Recent studies on acenes have highlighted a localized representation (LR) of aromatic sextets, challenging Clar's classical model of migrating sextets. Here, we extend this framework to peri-fused systems by investigating bis(tri-isopropylsilyl)ethynyl (TIPS)-functionalized polycyclic aromatic hydrocarbons (TIPS-PAHs) namely TIPS-anthanthrene (TIPS-ATT), TIPS-pyranthrene (TIPS-PYR) and TIPS-dibenzo[pyranthrene] (TIPS-DBPYR) as test beds for LR. Crystal structures provide direct evidence for determining the Fries canonical structures, with bond lengths and bond length alternation (BLA) at the zig-zag edge offering robust criteria for positioning aromatic sextets.

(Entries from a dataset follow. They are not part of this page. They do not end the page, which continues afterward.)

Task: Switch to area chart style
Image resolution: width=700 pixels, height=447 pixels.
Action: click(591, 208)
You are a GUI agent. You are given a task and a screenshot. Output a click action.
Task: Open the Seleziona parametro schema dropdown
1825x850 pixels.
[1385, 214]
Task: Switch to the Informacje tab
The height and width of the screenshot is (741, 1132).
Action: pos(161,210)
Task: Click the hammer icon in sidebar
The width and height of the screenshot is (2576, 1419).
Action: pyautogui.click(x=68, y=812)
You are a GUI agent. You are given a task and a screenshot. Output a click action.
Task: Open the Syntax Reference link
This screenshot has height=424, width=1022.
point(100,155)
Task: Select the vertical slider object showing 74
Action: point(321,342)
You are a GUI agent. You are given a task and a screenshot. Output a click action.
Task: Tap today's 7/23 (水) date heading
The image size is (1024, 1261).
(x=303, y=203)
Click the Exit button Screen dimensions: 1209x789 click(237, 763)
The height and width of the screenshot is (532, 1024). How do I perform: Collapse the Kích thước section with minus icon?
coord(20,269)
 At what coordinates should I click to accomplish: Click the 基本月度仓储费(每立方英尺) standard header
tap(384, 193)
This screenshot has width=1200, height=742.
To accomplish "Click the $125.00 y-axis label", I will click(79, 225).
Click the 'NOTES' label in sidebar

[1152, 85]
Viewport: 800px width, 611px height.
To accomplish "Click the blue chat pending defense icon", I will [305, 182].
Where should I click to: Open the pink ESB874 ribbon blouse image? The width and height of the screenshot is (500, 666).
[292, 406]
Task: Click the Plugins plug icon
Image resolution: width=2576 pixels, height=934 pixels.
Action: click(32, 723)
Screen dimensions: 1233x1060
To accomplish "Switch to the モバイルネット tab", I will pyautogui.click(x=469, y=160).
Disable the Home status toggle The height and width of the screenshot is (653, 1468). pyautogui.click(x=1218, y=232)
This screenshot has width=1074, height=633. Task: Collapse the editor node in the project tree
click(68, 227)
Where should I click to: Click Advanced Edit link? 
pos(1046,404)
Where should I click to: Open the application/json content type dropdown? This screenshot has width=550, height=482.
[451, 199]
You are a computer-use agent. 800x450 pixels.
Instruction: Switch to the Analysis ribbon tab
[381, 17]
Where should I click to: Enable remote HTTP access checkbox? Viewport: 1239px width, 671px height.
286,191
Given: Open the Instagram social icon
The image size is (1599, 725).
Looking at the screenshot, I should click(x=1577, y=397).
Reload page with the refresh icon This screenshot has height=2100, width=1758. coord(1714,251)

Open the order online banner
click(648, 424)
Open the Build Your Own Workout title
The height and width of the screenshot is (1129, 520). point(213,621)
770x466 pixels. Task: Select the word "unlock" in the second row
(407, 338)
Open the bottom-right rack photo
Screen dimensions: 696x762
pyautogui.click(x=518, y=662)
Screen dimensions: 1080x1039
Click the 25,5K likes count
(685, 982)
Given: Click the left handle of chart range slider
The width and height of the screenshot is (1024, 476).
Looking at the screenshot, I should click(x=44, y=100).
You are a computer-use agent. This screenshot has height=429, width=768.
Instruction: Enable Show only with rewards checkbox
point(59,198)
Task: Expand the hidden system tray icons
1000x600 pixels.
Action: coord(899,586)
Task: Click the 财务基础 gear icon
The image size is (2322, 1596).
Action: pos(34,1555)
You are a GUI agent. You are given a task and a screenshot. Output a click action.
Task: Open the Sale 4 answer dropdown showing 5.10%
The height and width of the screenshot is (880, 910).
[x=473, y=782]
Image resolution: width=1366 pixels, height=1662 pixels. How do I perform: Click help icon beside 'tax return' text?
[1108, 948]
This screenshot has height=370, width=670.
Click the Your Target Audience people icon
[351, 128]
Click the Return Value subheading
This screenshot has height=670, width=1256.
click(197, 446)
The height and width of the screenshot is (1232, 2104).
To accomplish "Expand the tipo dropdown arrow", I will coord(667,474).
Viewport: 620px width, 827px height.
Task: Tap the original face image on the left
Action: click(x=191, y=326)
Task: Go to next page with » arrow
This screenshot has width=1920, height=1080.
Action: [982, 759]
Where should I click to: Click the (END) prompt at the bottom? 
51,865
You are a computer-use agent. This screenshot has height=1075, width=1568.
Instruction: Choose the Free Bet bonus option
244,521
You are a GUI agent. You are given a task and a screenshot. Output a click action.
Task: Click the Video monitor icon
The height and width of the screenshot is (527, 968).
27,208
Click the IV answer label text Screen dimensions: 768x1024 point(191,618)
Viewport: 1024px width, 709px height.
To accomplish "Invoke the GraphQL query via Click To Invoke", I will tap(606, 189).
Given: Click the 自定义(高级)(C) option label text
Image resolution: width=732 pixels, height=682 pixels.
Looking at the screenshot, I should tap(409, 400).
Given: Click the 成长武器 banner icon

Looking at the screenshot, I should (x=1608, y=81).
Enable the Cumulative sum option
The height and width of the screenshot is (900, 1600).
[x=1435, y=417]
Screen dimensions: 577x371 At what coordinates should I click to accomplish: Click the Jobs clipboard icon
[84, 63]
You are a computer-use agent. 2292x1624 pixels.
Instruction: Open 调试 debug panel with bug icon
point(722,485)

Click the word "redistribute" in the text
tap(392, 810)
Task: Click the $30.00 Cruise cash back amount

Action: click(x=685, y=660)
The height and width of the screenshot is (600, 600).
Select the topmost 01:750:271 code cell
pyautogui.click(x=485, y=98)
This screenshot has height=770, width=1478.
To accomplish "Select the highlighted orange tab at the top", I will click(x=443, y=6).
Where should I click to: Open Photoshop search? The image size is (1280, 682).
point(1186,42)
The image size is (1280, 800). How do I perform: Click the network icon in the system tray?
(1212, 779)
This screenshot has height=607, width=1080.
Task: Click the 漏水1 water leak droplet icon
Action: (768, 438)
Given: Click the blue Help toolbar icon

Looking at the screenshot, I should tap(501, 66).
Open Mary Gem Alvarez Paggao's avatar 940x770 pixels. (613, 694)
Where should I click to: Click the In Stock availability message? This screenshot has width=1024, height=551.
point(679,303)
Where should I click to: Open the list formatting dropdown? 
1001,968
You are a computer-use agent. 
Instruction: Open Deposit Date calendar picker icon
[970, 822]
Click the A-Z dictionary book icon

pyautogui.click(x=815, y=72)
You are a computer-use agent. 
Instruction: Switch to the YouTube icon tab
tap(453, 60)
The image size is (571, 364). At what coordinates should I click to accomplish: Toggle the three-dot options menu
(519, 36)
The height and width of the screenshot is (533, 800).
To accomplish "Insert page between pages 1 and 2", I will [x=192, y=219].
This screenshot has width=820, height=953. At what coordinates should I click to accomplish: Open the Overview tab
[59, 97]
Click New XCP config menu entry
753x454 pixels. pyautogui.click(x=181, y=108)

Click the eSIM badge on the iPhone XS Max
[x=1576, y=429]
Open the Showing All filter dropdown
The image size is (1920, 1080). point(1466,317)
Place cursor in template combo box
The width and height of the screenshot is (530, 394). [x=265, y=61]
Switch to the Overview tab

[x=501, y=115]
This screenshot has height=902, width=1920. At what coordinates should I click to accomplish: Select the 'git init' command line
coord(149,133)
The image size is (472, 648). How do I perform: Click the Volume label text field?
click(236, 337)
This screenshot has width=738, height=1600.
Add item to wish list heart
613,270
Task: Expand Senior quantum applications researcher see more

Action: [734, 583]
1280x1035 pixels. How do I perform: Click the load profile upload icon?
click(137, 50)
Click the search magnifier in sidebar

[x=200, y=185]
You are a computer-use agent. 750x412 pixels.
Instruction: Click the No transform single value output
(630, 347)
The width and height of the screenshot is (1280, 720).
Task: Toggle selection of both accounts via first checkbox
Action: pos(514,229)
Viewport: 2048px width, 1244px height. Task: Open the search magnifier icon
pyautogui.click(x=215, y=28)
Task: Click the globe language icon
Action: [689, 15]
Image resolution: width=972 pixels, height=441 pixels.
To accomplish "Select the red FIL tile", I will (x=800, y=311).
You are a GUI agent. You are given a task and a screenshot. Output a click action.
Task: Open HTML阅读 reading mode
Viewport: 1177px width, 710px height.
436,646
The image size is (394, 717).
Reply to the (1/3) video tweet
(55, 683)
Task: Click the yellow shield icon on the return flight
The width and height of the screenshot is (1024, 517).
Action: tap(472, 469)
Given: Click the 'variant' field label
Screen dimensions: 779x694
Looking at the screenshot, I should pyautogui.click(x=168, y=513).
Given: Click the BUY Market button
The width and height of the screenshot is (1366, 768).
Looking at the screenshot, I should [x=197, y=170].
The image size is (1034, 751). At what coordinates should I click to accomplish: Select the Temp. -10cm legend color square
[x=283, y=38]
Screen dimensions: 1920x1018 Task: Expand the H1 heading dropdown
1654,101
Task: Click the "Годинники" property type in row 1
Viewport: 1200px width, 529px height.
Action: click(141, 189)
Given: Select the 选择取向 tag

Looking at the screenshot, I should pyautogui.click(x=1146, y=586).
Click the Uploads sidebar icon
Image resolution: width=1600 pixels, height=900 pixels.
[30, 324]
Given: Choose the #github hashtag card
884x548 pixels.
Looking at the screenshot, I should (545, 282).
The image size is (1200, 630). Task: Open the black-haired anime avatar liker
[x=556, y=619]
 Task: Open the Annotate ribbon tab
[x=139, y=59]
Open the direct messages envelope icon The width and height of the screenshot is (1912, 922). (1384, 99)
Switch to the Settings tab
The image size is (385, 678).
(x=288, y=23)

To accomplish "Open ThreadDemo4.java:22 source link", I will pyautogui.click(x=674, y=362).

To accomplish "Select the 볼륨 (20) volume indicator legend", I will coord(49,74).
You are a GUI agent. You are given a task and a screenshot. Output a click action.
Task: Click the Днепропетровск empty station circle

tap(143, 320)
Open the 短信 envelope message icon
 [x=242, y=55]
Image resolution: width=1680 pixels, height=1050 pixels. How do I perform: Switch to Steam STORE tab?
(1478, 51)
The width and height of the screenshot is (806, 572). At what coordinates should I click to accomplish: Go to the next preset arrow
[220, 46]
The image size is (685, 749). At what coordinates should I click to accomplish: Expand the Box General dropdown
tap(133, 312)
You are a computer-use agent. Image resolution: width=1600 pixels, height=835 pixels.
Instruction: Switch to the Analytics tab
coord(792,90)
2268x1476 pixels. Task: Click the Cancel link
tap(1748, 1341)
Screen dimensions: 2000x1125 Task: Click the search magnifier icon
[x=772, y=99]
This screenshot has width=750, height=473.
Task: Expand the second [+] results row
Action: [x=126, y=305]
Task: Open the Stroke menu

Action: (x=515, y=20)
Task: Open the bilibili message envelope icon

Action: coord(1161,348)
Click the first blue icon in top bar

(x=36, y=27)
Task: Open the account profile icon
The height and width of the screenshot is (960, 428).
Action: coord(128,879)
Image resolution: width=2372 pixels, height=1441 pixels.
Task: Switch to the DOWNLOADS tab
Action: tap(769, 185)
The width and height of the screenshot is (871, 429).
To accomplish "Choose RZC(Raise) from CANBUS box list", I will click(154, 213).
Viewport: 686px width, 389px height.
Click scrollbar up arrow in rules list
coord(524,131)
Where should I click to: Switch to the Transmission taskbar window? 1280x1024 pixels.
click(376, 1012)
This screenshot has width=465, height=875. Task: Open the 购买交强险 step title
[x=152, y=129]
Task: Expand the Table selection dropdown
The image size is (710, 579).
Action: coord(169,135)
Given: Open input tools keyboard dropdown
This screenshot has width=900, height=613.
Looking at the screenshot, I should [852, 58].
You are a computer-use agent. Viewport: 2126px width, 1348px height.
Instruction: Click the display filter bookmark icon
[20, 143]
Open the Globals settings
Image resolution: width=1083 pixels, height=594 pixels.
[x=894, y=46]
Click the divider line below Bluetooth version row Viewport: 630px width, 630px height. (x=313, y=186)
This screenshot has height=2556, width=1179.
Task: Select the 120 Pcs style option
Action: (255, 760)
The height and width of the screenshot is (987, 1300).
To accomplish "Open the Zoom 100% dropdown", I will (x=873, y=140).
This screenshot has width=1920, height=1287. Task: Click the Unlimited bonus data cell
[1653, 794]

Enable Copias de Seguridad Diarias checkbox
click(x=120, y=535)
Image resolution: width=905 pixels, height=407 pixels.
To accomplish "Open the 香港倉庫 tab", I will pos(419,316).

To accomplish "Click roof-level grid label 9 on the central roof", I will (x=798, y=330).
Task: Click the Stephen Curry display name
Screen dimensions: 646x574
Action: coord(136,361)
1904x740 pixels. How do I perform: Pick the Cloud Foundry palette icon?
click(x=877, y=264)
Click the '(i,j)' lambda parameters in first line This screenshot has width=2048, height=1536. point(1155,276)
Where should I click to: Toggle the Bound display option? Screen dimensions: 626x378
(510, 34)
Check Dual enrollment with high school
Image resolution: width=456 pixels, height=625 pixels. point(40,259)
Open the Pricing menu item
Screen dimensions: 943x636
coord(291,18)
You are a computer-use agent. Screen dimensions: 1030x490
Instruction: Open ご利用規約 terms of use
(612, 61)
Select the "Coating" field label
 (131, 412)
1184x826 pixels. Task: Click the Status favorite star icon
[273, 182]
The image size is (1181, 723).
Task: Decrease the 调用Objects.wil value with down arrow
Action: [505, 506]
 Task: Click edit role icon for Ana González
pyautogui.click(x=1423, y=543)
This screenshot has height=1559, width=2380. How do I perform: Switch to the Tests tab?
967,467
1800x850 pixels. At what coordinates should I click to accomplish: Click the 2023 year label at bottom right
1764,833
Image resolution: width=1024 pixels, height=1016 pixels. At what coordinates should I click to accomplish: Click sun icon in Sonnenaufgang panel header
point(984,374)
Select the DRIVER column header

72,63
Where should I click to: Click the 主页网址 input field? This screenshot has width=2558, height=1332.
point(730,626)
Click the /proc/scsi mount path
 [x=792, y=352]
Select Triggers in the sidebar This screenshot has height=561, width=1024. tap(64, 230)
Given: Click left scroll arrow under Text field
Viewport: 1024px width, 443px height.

While NICS and HOMA indices are broadly consistent with these assignments, their interpretation should be considered with some caution. Optical studies reveal progressive bathochromic shifts (491–599 nm) with increasing conjugation, but absorption strength and fluorescence quantum yield depend critically on the mode of π-extension: catacondensation enhances brightness, whereas linear extension diminishes it. Remarkably, TIPS-PYR combines a record molar absorption coefficient (>200 000 M⁻¹ cm⁻¹) with a high fluorescence quantum yield (Φ_F = 0.93), yielding a molar brightness comparable to giant nanoribbons. Stability assays show that TIPS-ATT and TIPS-PYR are bench stable, whereas TIPS-DBPYR, despite reduced fluorescence efficiency, exhibits enhanced photostability relative to TIPS-pentacene (TIPS-PEN) and satisfies the energetic criterion for singlet fission. These findings establish LR as a robust framework for describing peri-fused PAHs, identify TIPS-PYR as an exceptionally bright dye, and position TIPS-DBPYR as a promising singlet fission material.